▶ Assignment
Starting at the line that contains "The height and width of the screenshot is (316, 274).", write out every line through the last one in the records below, word for word. Leave out any pictures.

▶ Exercise input
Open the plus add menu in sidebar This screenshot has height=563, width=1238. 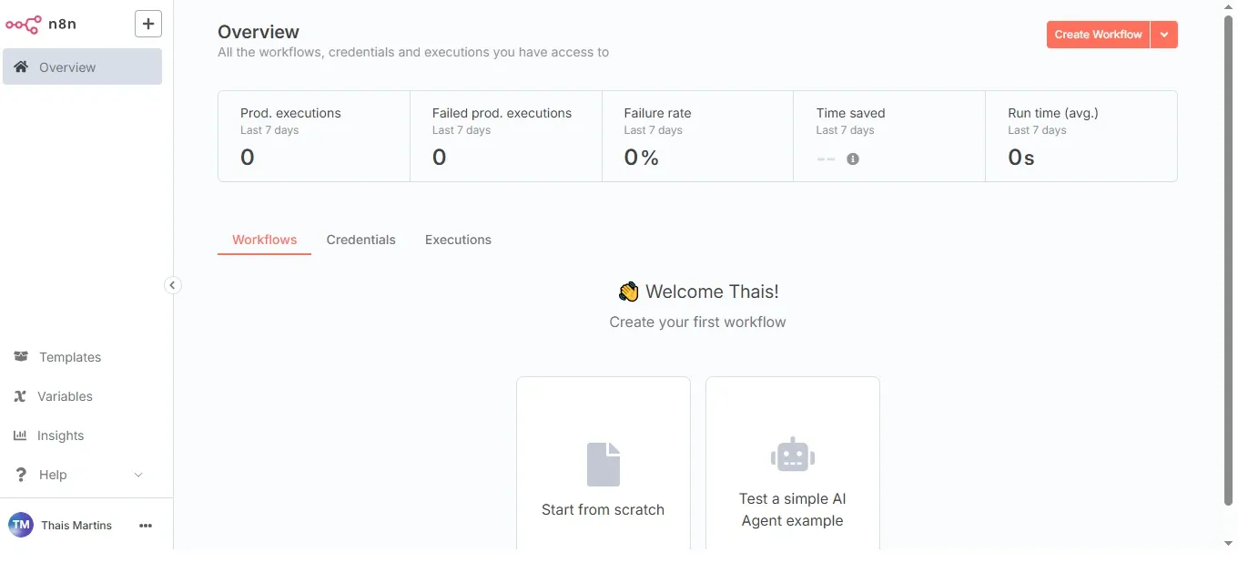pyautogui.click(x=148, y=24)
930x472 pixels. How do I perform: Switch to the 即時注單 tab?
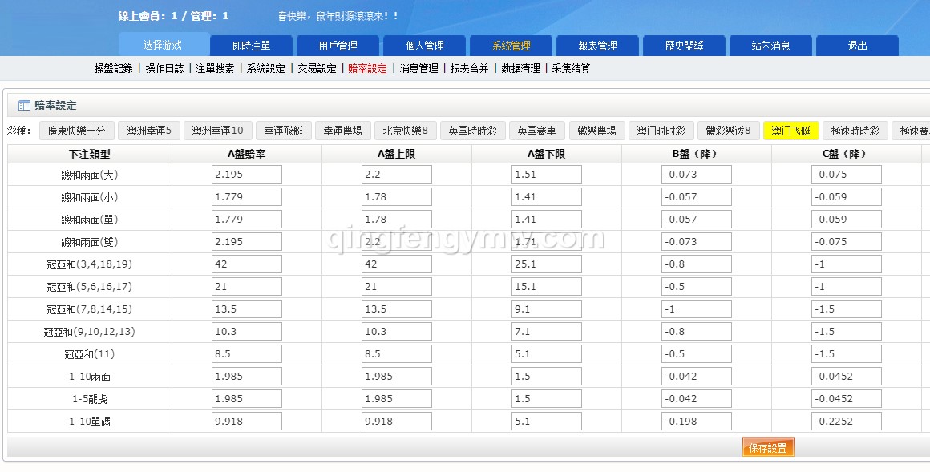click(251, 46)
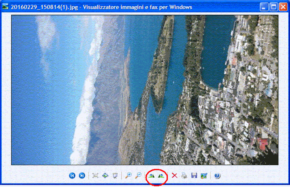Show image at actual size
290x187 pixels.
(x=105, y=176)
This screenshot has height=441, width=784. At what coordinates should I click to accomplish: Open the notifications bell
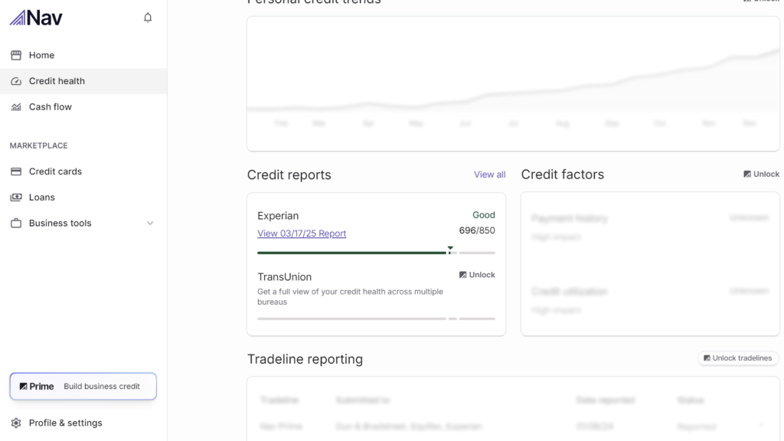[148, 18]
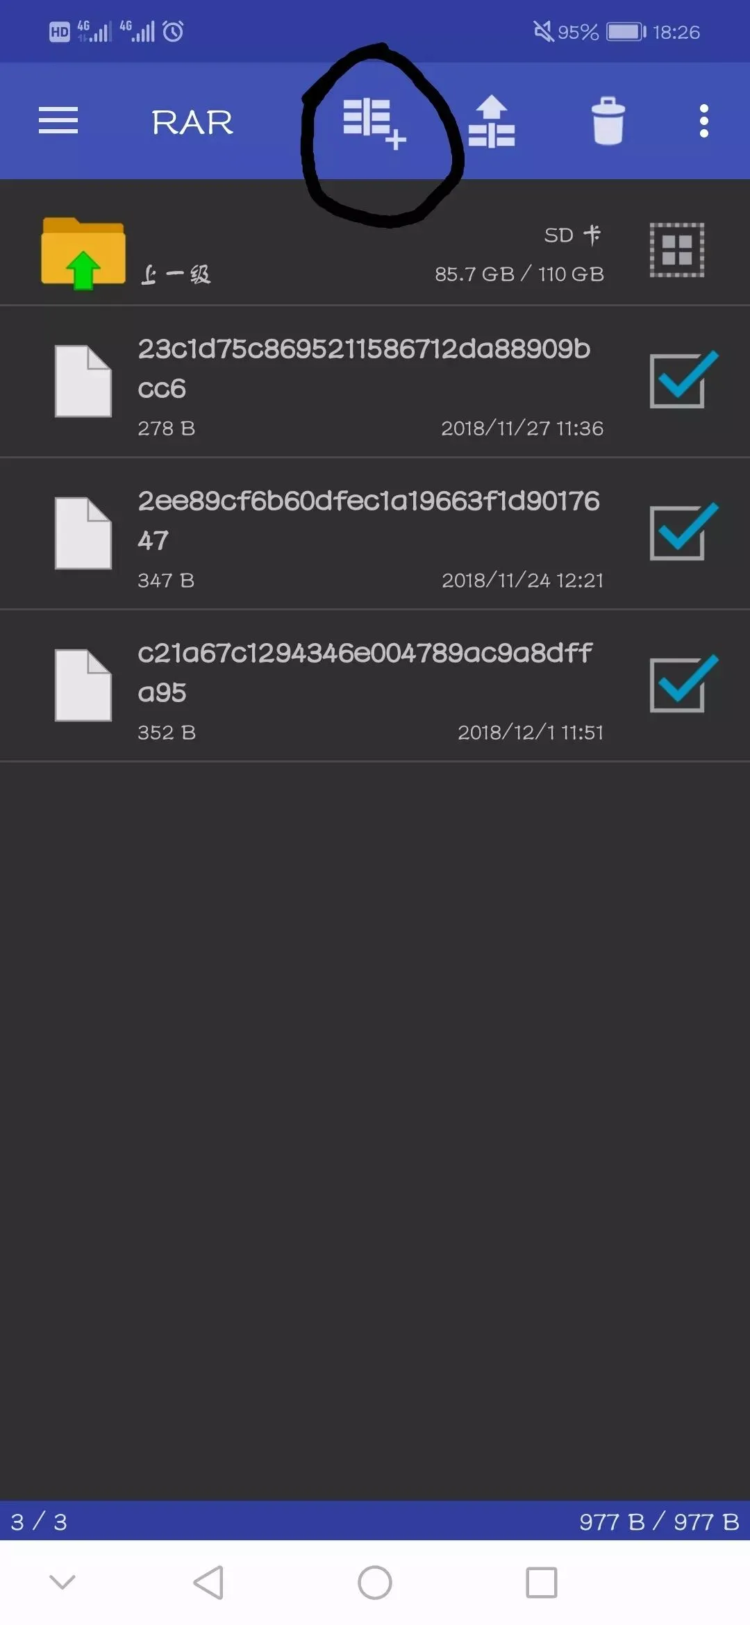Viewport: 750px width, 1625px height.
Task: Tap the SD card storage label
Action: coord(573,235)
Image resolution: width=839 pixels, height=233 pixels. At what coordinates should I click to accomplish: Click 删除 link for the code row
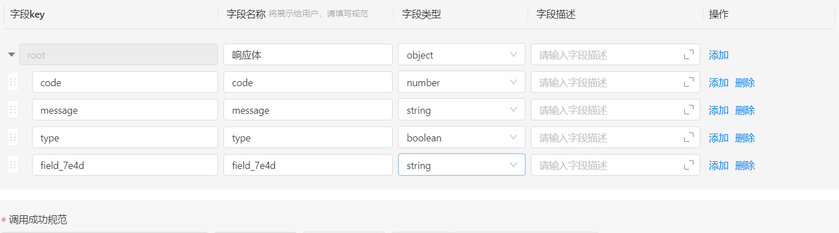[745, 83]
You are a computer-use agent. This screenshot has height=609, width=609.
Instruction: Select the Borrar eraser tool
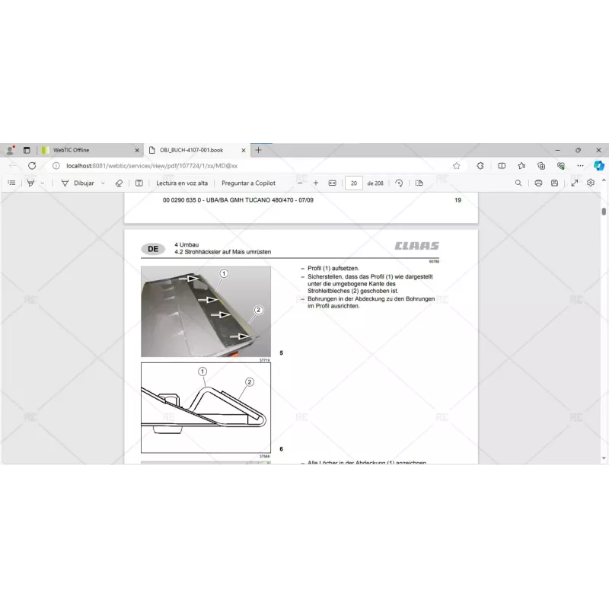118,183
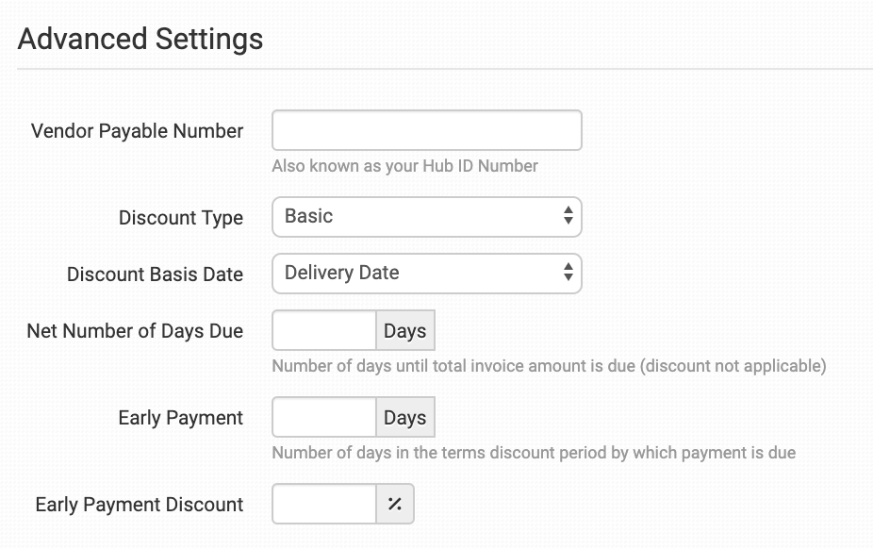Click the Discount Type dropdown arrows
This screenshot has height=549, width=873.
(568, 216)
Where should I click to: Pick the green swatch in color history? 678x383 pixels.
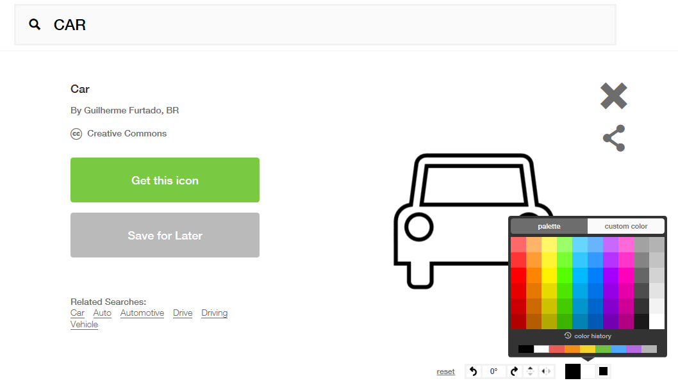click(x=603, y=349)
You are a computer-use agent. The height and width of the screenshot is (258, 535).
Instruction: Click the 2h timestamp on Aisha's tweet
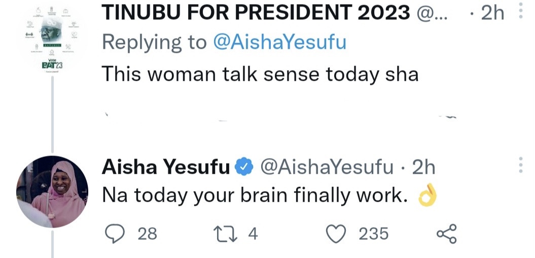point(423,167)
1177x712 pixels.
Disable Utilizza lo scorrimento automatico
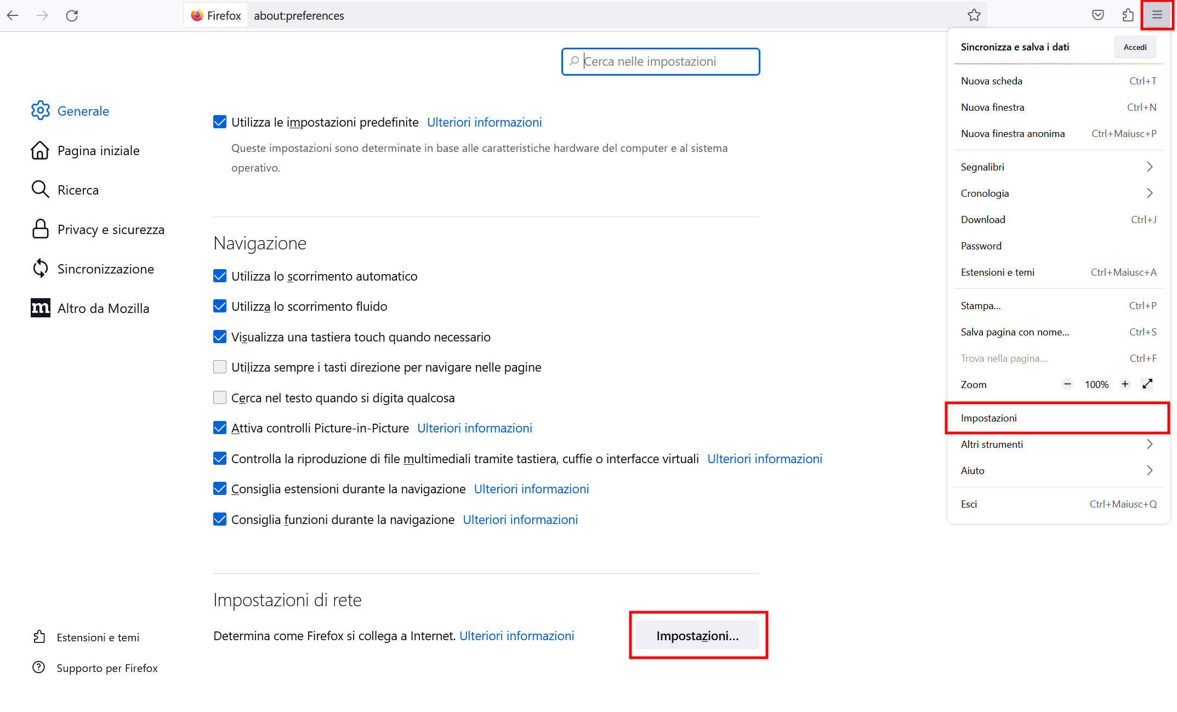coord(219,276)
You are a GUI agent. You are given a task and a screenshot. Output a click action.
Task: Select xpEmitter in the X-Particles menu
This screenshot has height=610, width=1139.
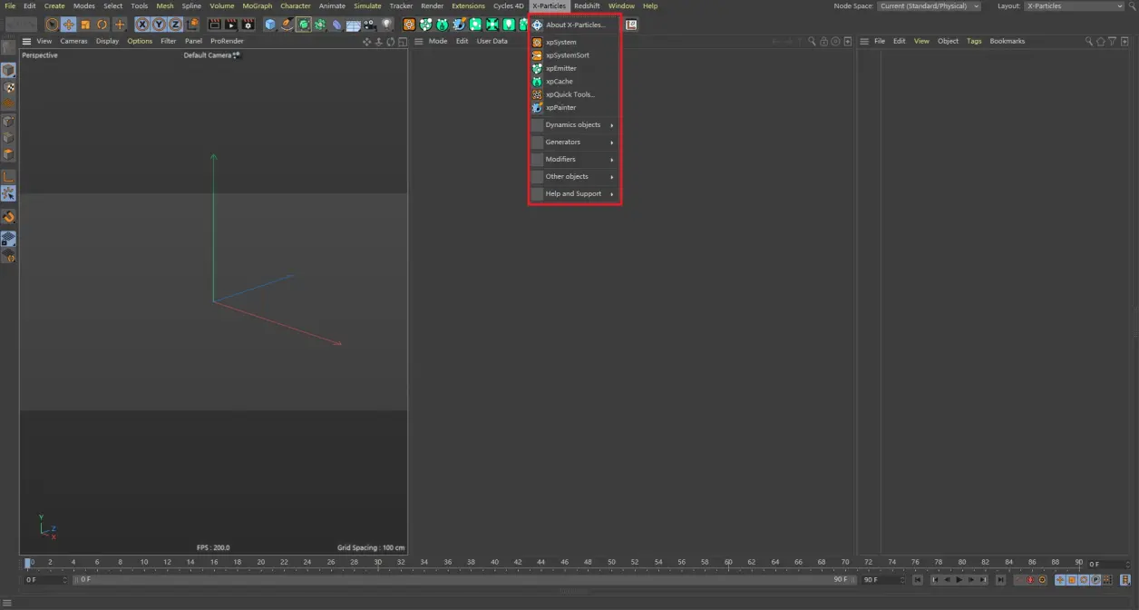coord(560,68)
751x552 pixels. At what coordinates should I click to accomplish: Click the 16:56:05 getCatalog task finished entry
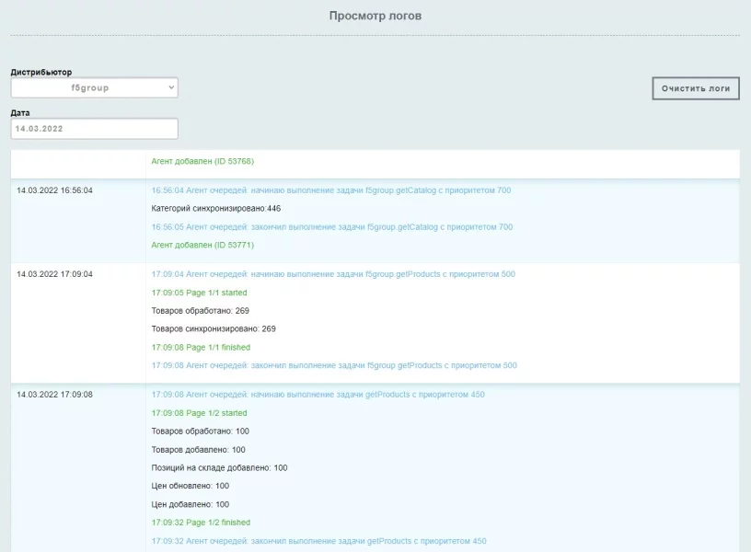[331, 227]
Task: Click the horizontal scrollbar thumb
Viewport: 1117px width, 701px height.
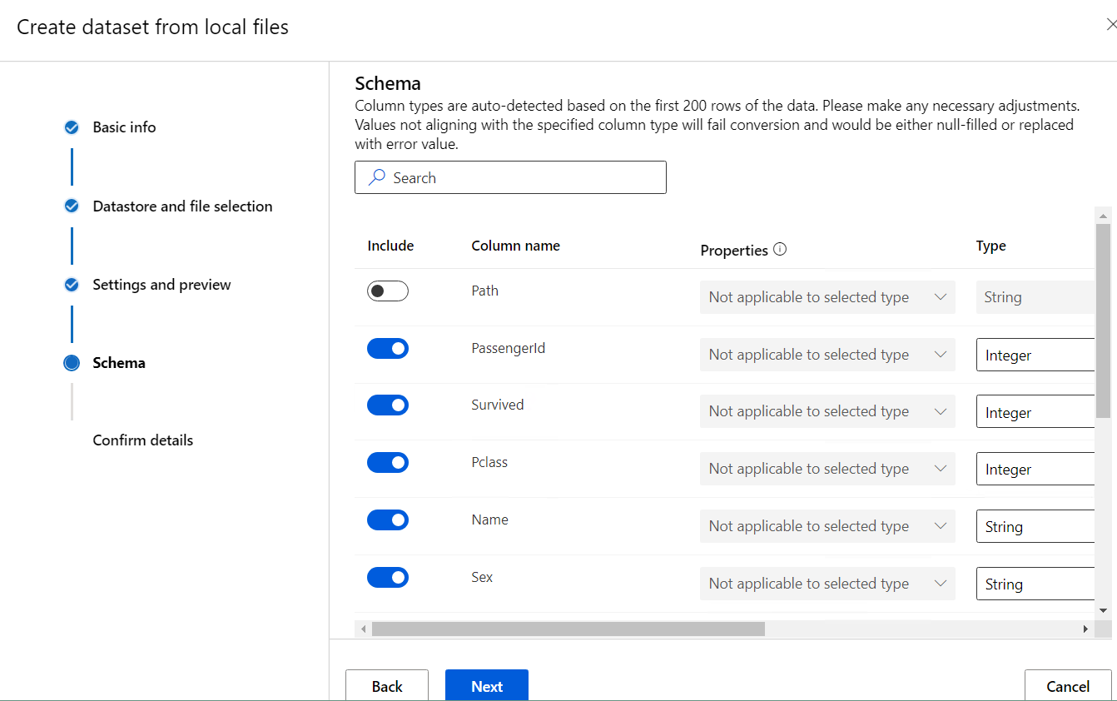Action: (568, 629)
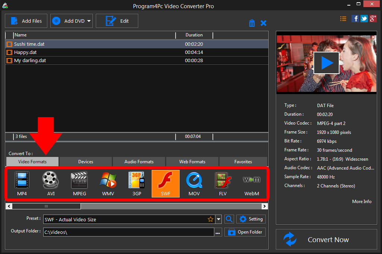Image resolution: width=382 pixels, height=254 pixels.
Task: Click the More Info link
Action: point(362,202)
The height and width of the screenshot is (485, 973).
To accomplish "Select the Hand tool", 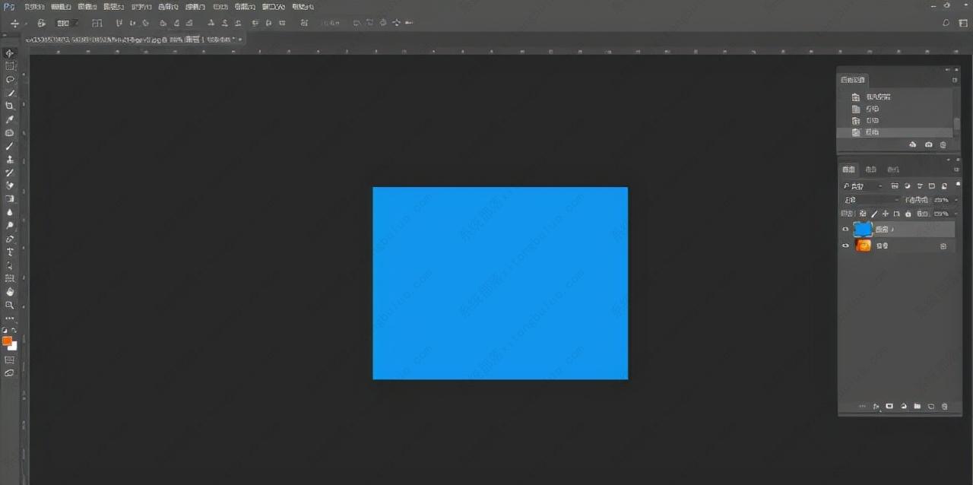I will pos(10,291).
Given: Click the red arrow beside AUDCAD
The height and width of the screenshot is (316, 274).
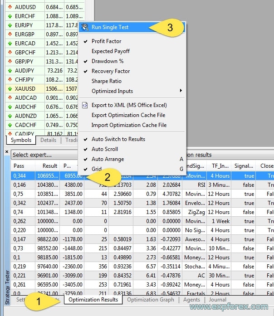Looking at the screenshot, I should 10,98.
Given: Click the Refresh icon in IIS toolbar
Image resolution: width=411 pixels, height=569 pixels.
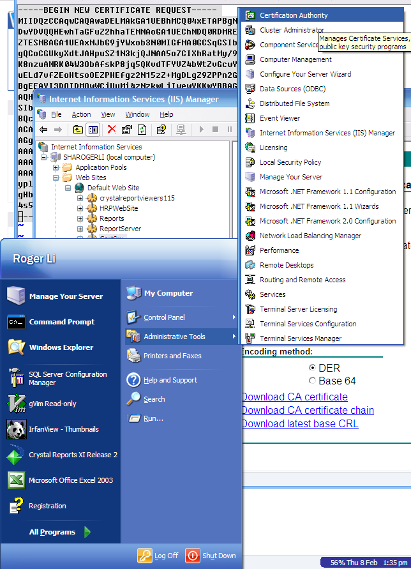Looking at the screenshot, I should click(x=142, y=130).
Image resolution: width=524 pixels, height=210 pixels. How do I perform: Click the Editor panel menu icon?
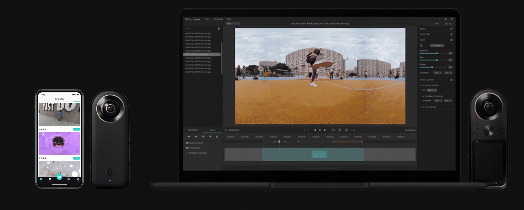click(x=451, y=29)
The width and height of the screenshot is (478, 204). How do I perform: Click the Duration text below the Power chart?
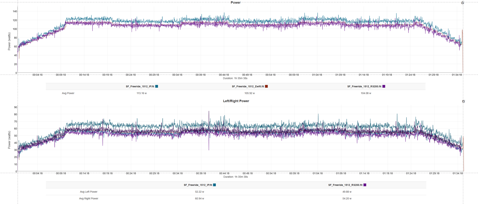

▶ Result
The height and width of the screenshot is (316, 274).
Looking at the screenshot, I should 10,98.
Given: Click the Refresh icon in IIS toolbar
Image resolution: width=411 pixels, height=569 pixels.
Looking at the screenshot, I should click(x=142, y=130).
Image resolution: width=524 pixels, height=210 pixels. How do I perform: Click the Editor panel menu icon?
click(x=451, y=29)
The width and height of the screenshot is (478, 204). How do I perform: Click the Duration text below the Power chart?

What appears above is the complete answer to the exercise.